Estados Unidos

La UC bate récord de admisiones, pero UCLA y Berkeley se vuelven aún más selectivas

Hace 4 horas

La Universidad de California volvió a romper su propia marca de admisiones para el otoño de 2026, pero el crecimiento no se traduce en mayor acceso a sus campus más codiciados. UCLA y Berkeley siguen endureciendo la selección mientras crecen las presiones políticas y federales sobre el sistema.

La Universidad de California aprobó un nuevo récord de admisiones para el otoño de 2026: 102.031 aspirantes residentes de primer ingreso y 29.372 estudiantes transferidos desde community colleges fueron aceptados por el sistema, según informó infobae estados unidos. La cifra confirma la expansión sostenida de una de las redes universitarias públicas más influyentes del país, pero también deja al descubierto una paradoja cada vez más evidente: entrar a la UC en general es posible para más jóvenes, pero entrar a UCLA o Berkeley sigue siendo una batalla mucho más cerrada.

El dato no es menor. En un contexto de alta demanda, costos universitarios crecientes y una presión social fuerte por ampliar el acceso a la educación superior, la UC se mantiene como una válvula de movilidad para estudiantes de California y de otros estados que buscan formación de alto nivel sin cargar con el precio de una universidad privada. Sin embargo, el aumento de admisiones no significa que el sistema esté resolviendo el problema de fondo. Las plazas se reparten entre varios campus, y los más prestigiosos concentran el mayor volumen de aspirantes por un número limitado de cupos. Ese desequilibrio explica por qué la admisión total crece, pero la competencia en los campus estrella se vuelve más feroz año tras año.

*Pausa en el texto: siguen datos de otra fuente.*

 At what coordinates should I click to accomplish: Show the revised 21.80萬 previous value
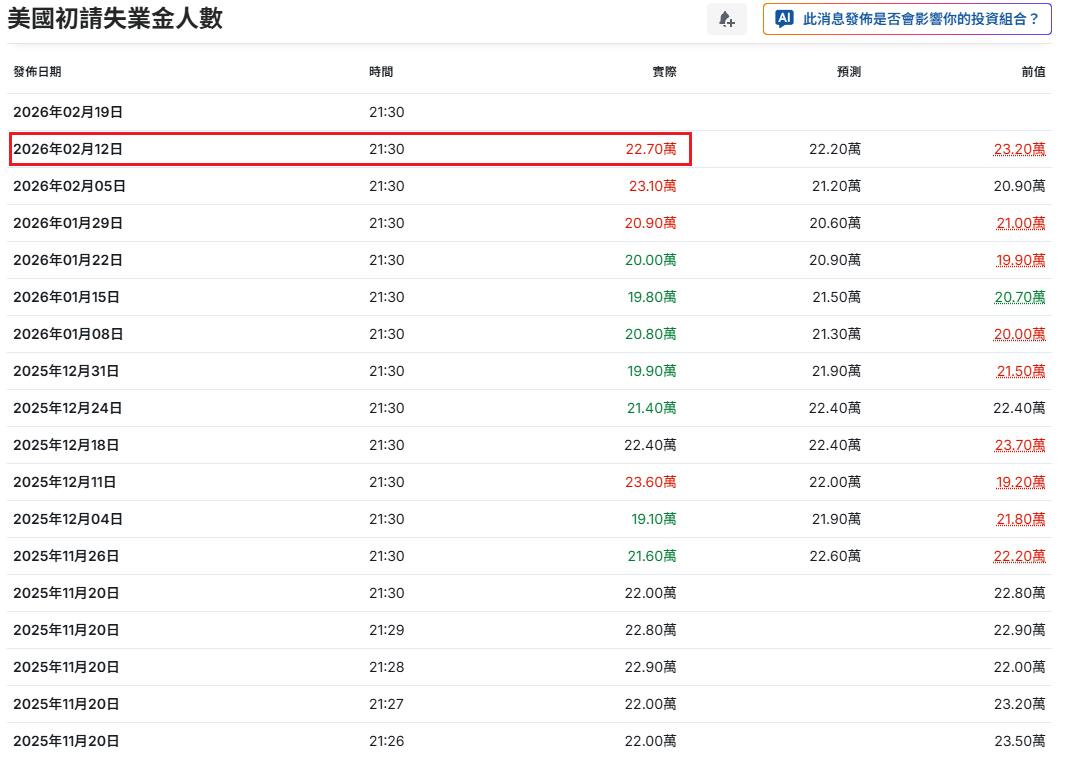pyautogui.click(x=1020, y=519)
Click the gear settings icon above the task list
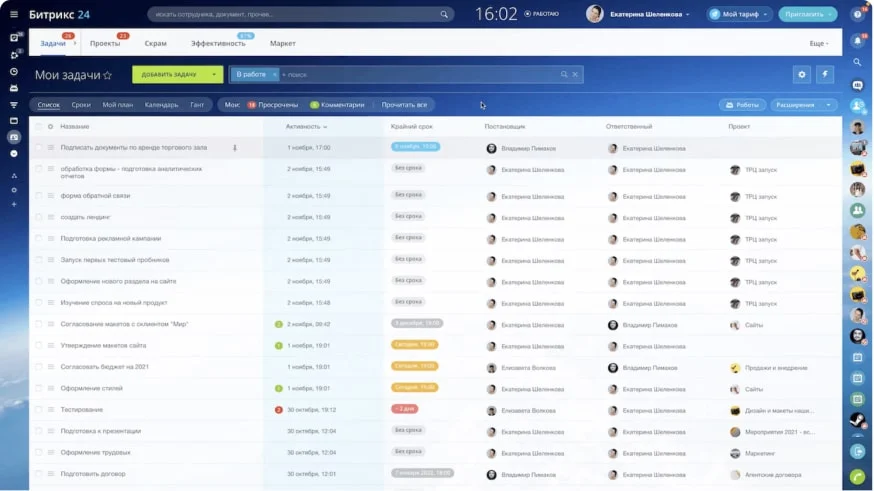874x491 pixels. click(802, 74)
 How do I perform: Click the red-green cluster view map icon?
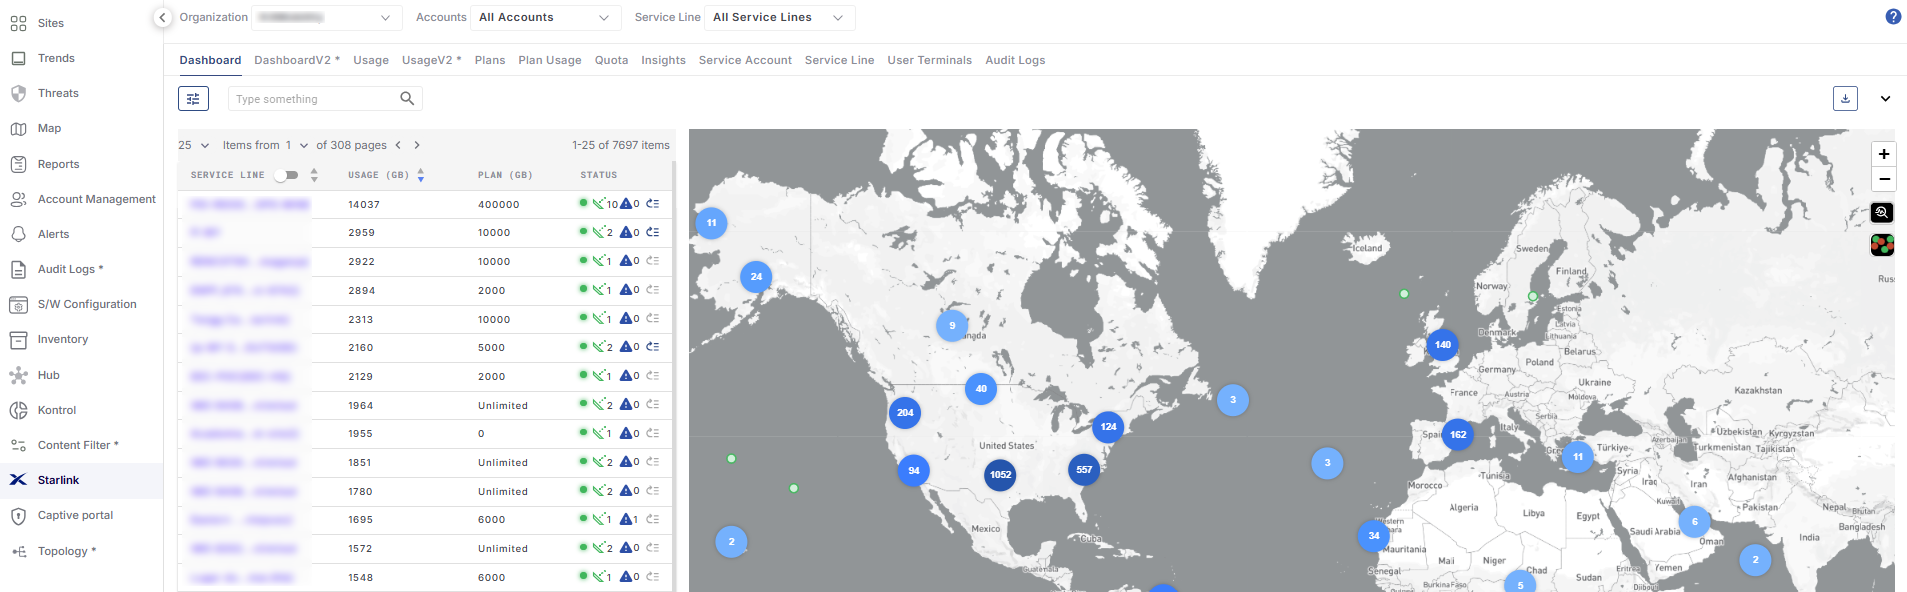point(1882,245)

La tensión también es política. De acuerdo con la información difundida por infobae estados unidos, el sistema enfrenta al mismo tiempo presiones estatales para ampliar cupos y revisiones federales sobre los criterios de admisión. Eso coloca a la Universidad de California en el centro de una disputa más amplia sobre quién merece acceso a la educación pública de élite, cómo se mide el mérito académico y qué tanto deben pesar factores como origen socioeconómico, desempeño escolar y diversidad geográfica. En la práctica, esas discusiones no son abstractas: determinan oportunidades concretas para miles de familias que ven en la UC una ruta real hacia mejores ingresos y estabilidad laboral.

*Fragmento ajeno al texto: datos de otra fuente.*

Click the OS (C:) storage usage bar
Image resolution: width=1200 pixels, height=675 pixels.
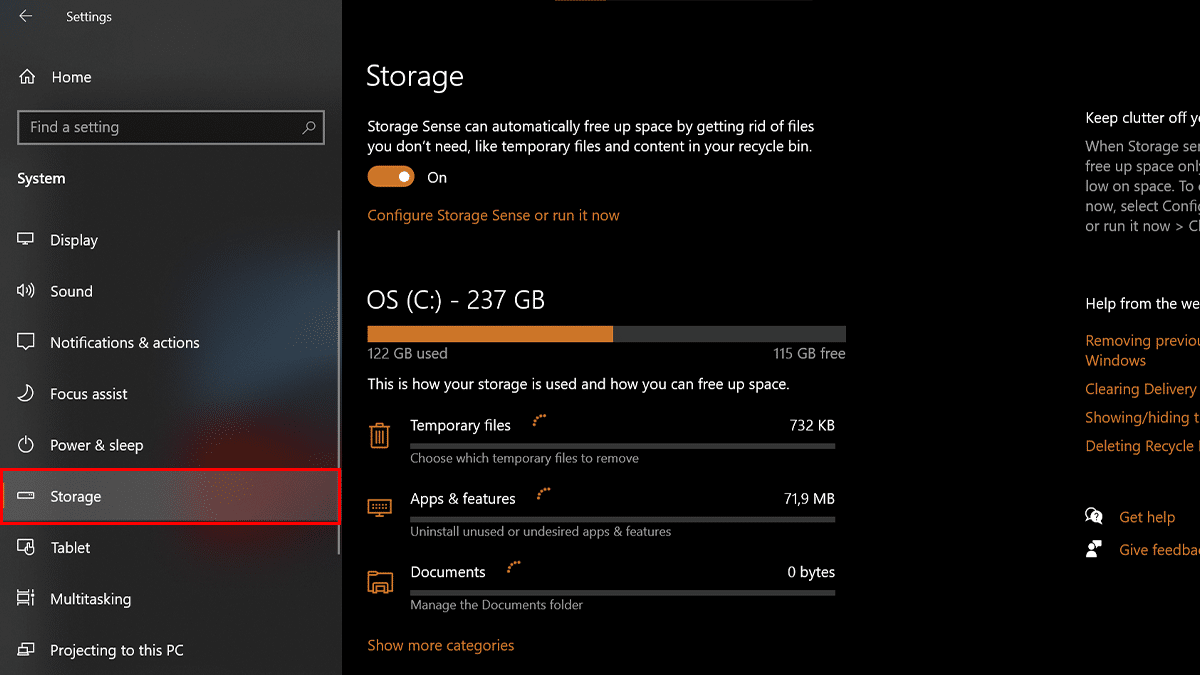[x=606, y=334]
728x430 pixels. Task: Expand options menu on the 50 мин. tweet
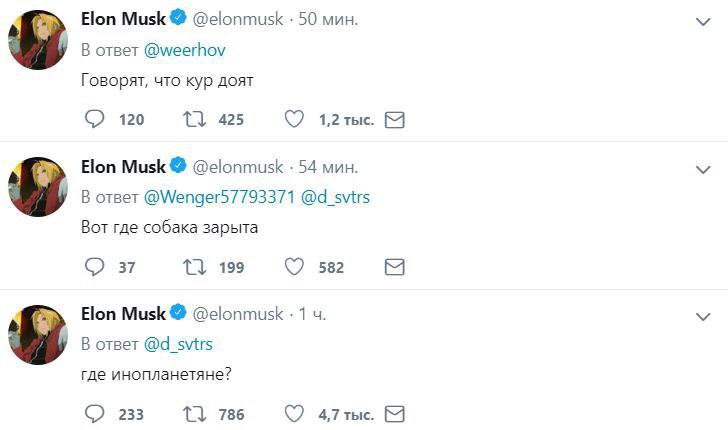pos(703,21)
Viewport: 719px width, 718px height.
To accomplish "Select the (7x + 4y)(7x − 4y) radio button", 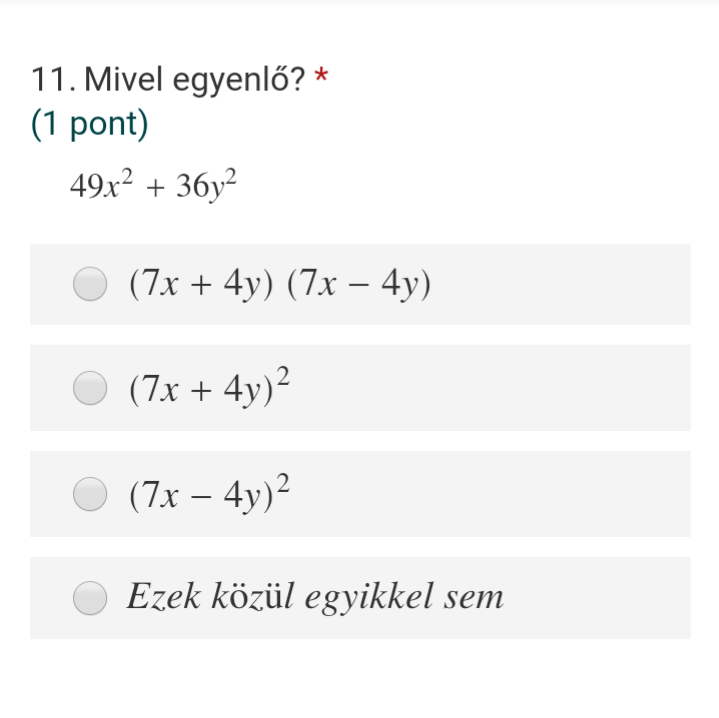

El récord de admisiones, entonces, no debe leerse como una señal de facilidad sino como una muestra de la magnitud de la demanda y de los límites del sistema para absorberla sin tensionar sus estándares. Para los estudiantes, el mensaje es claro: la Universidad de California sigue creciendo, pero la frontera de entrada a sus campus más competitivos se estrecha. Y para California, la pregunta de fondo sigue abierta: cómo expandir el acceso sin diluir el prestigio académico que convirtió a UCLA y Berkeley en símbolos globales de excelencia pública.